Saat itu kepala Gerai Alfamart MLP yaitu A, sedang tidur. Karena biasanya kunci dipegang oleh korban dan supaya korban tidak mengetahui kedatanganya, maka tersangka RL menikam dada korban dengan pisau yang sudah disiapkan dan dibawa dari rumah.

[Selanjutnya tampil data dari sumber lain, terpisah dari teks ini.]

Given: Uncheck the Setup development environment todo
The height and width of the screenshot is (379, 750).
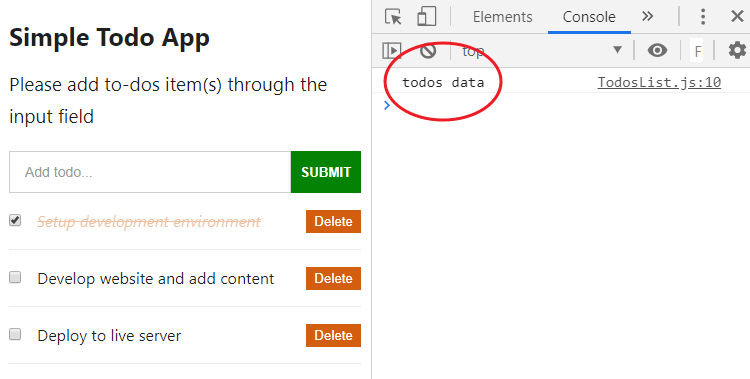Looking at the screenshot, I should tap(15, 220).
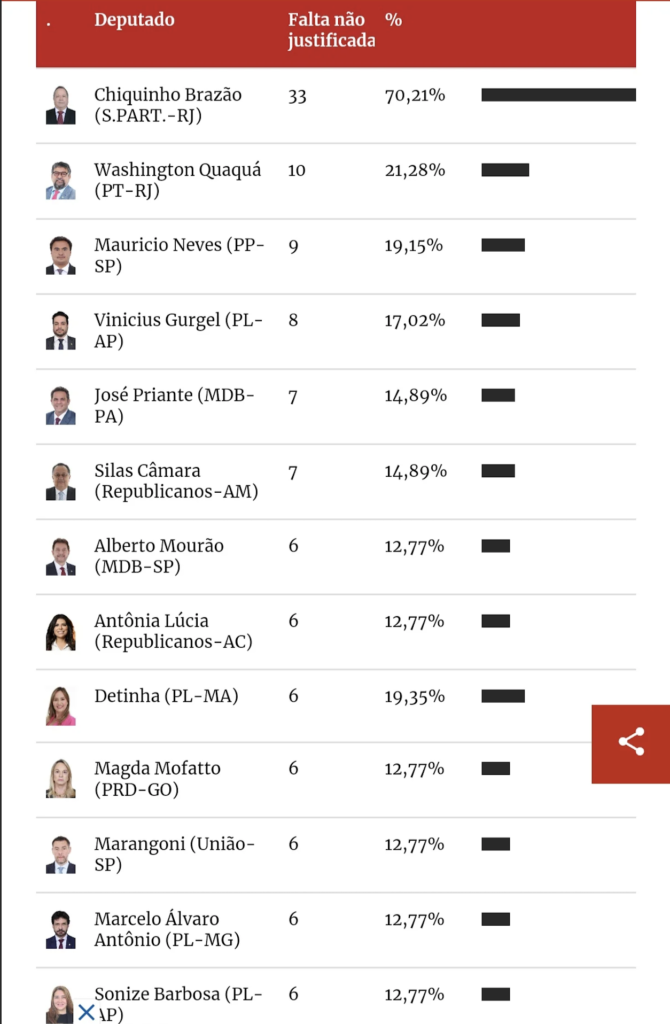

Setelah ditikam dengan pisau, korban menjerit minta tolong, tersangka panik dan keluar dari Gerai Alfamart. "RL lalu menikam korban A (kepala gerai) agar aksinya tidak diketahui," tambah Gede Harimbawa.

Tersangka RL yang panik memilih melarikan diri, dan segera ditangkap oleh warga yang kebetulan melintas di lokasi kejadian. Pasca kasus ini, polisi melakukan olah Tempat Kejadian Perkara (TKP), visum, serta mengamankan sejumlah barang bukti.

Dalam pemeriksaan oleh penyidik Sat Reskrim Polres Sumba Timur, tersangka RL mengakui perbuatannya. "Perkara ini disidik dengan pasal 365 ayat (2) ke-1 dan ke-4 KUHP tentang pencurian dengan kekerasan," tambah Kapolres Sumba Timur, AKBP Gede Harimbawa.

Tersangka RL sudah ditahan selama 20 hari ke depan sejak Senin (8/12/2025). Sementara barang bukti berupa uang, rokok, rokok elektrik, handphone, sarung tangan, masker, tas, dan sepeda motor telah disita. Sedangkan pisau masih berada di rumah sakit. "Telah dilakukan penangkapan terhadap tersangka dan saat ini telah ditahan di Rumah Tahanan Polres Sumba Timur," tandasnya.

Perkara tindak pidana pencurian dengan kekerasan dilaporkan oleh MJP dengan laporan polisi nomor LP/B/287/XII/2025/SPKT/Polres Sumba Timur/Polda NTT, tanggal 8 Desember 2025.